Quando nos referimos à promiscuidade, vale a pena salientar que o comportamento social não é explicado pelo comportamento sexual, ou seja, não é a promiscuidade que degenera as relações sociais. Contudo, só é possível compreender o comportamento sexual se observarmos que o modo de produção correspondente a uma sociedade e as relações sociais que sobre ele se constituem são responsáveis pela formação de normas de comportamento também no campo da sexualidade (6).

Do mesmo modo que as normas de comportamento, as práticas de saúde se modificam e reestruturam conforme as relações sociais.

O estabelecimento de relações de causa e efeito das doenças, intimamente relacionadas ao desenvolvimento da ciência e tecnologia, marca as diferentes concepções da saúde e da doença no decorrer da história.

A visão mágica da origem sobrenatural da doença é substituída pela nova dimensão que toma a saúde e a doença, com Hipócrates. Ele enfatiza a multicausalidade na gênese das doenças e refere-se à epilepsia, afirmando que a doença chamada sagrada... não é mais divina ou mais sagrada que qualquer outra doença; tem uma causa natural e sua origem supostamente divina reflete a ignorância humana, apud Scliar (24).

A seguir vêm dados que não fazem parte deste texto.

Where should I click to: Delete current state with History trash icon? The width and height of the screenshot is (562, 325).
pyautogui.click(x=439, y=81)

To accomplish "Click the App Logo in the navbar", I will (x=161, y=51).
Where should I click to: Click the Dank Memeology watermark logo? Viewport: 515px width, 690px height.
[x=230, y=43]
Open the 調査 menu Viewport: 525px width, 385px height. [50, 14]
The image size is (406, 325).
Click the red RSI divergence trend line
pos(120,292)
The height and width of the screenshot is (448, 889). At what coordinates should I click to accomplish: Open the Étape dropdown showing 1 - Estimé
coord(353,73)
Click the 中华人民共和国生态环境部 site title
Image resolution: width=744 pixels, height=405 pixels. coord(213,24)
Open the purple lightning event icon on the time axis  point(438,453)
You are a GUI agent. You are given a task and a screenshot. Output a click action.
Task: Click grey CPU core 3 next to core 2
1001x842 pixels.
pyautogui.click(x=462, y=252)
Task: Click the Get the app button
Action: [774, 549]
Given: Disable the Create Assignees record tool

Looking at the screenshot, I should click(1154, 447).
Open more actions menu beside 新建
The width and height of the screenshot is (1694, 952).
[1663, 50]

No século IV a.C., já existiam os grandes leprosários que, ao invés de hospitais, se constituíam em grandes depositários de doentes (24).

No século XVI, a lepra passou a ser menos diagnosticada e, às doenças que atemorizam a Europa, há o acréscimo da sífilis. A seu respeito, nesse mesmo século, Fracastoro afirma: é contagiosa, mas só quando dois corpos entram em contato; o que acontece, especialmente, no ato sexual. Mesmo assim, por séculos, foi vista como punição divina por pecados individuais. Coincidência ou não, era a época renascentista (24).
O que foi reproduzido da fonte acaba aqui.